But she wouldn't let him off so easily. "Your past. Your damned past."

With the slender grace with which she always moved, she knelt to gather up the empty glasses and the tablecloth, folding the latter up with elaborate care. Back turned to him, she murmured, "I could throw myself at your feet and it would make no difference."

"Laura don't say such things, don't think them –"

She straightened and stood, tensely alert to him, her eyes dark and fierce. "Then make me understand."

The words spilled out of him, as they often did only when affairs had reached a crisis. "It's not nobleness or chivalry that's held me back all this time. It's wanting to make certain you were with me – that somehow, despite all the odds, we could believe in the both of us. I've had a lifetime of putting on false pretenses, always standing outside of myself. Not knowing what part of me was real."

He saw sympathy return to her gaze and he almost couldn't bear it.

Because," he explained, with some bitterness, "that's how it's done. Trust yourself to keep the proper distance, and if you feel a spark of genuine emotion, best to bury it, because it would only prove an inconvenience. You become some shadow of a human being -"

"If you think you were ever like Anna, you're wrong. She could never have made you her pawn."

"Defending me with my own foolishness." He gave a short, dry laugh. "I believed in Anna. Maybe now, with us, that's all I'm doing. Getting you to believe, too. "

"That night at my loft," she said calmly, "when you brought the champagne. You said you weren't the same man. That I'd changed you."

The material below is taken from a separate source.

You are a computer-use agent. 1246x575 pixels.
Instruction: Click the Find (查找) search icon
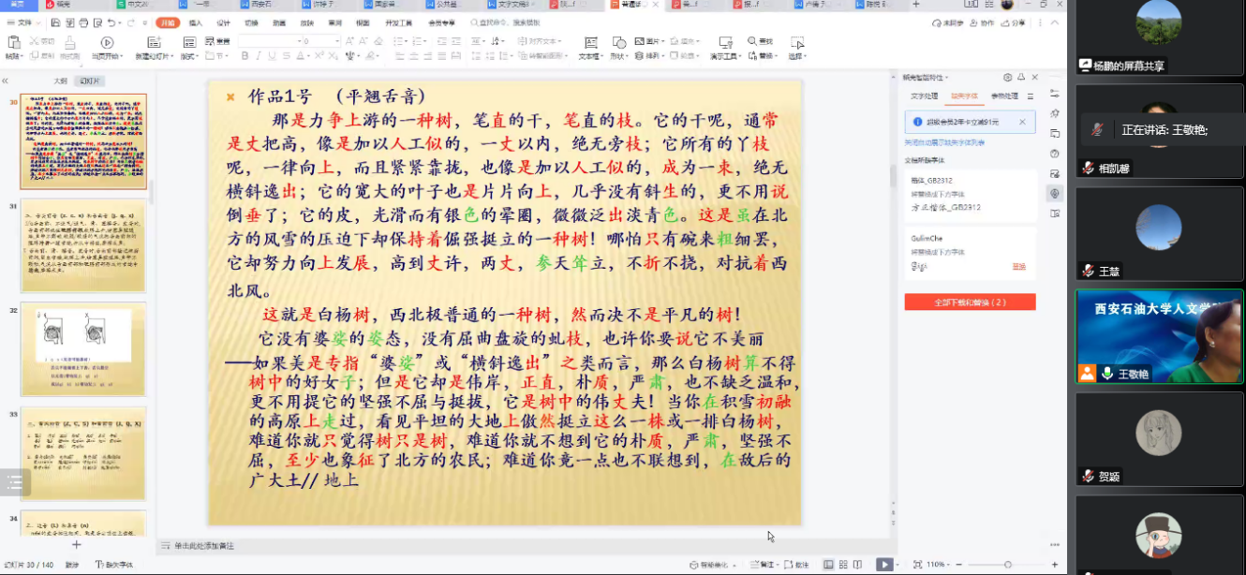[x=760, y=41]
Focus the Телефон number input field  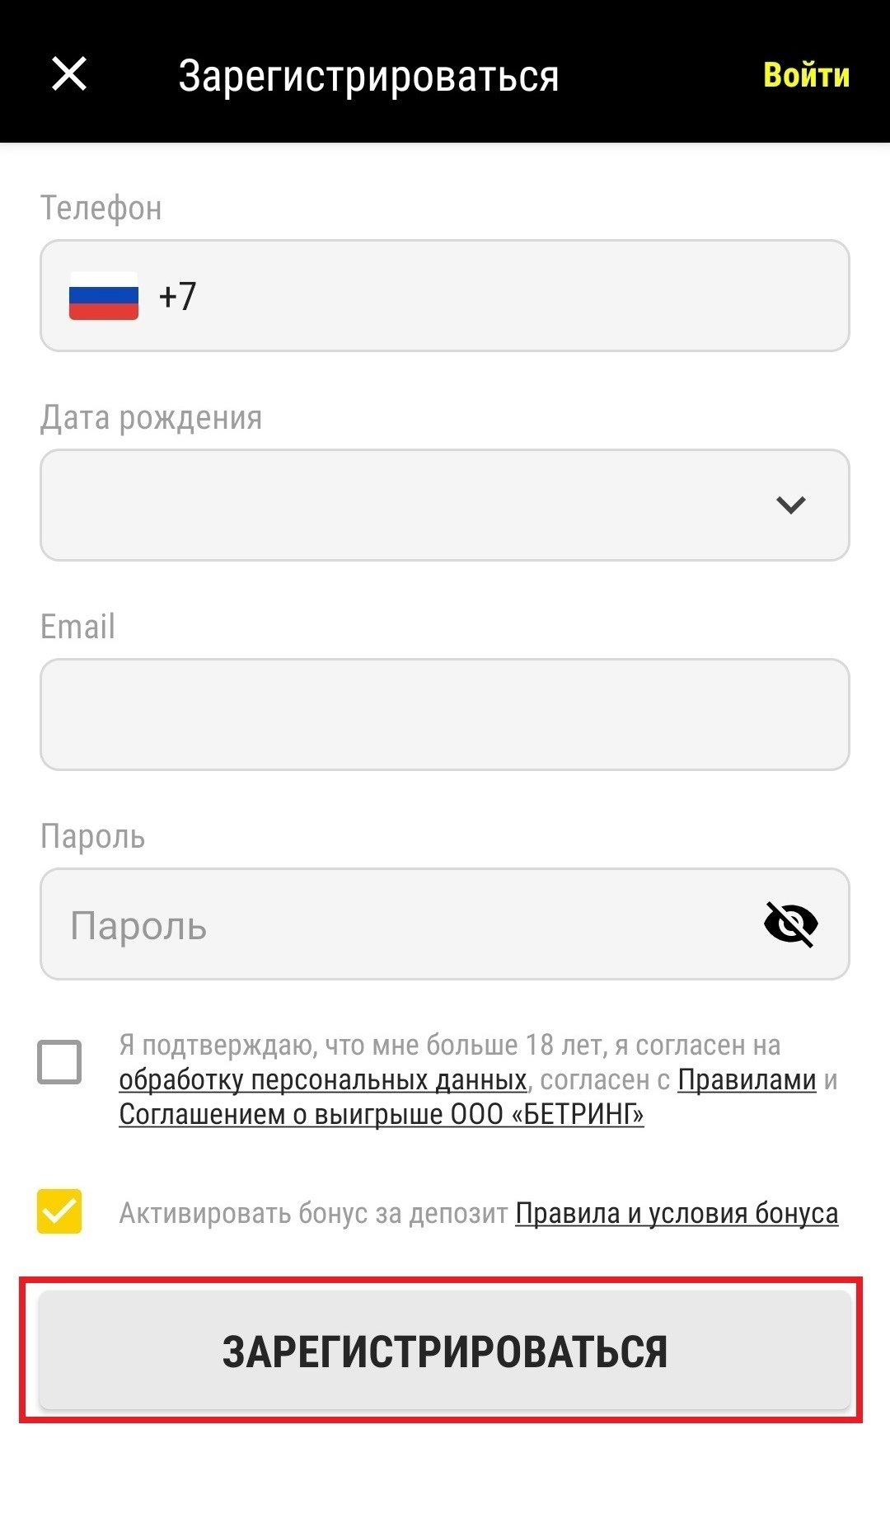coord(511,296)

"And you said that you had only changed my name. Ungenerous to your worthy efforts, I must say, but perhaps I wouldn't want to claim credit for me either."

She came to him, stood before him, placed a hand over his heart. "I think what's in here hasn't changed. You were willing to go to the ends of the earth for Anna's sake. Not for yours. That was the man you were then, and the man you are now. For what it's worth," she said softly," I don't think a woman as perceptive as Anna could be completely unmoved by it, no matter what the endgame."

"Thank you for that," he said, and he meant it. "Though," he added more lightly, "it's not exactly the kind of solicitude I wish to cultivate in the fairer sex." He'd hardly expected to find, in her analysis, any sign of faith in him, implicit or otherwise. He squeezed her palm.

"I doubt it's the first time, with your former lovers. Especially the more ruthless ones. Fascinating, what sins they could drive you to commit."

He raised an eyebrow. "You sound as if you don't mind."

"I don't, really. I understand it. I've often wondered exactly the same thing."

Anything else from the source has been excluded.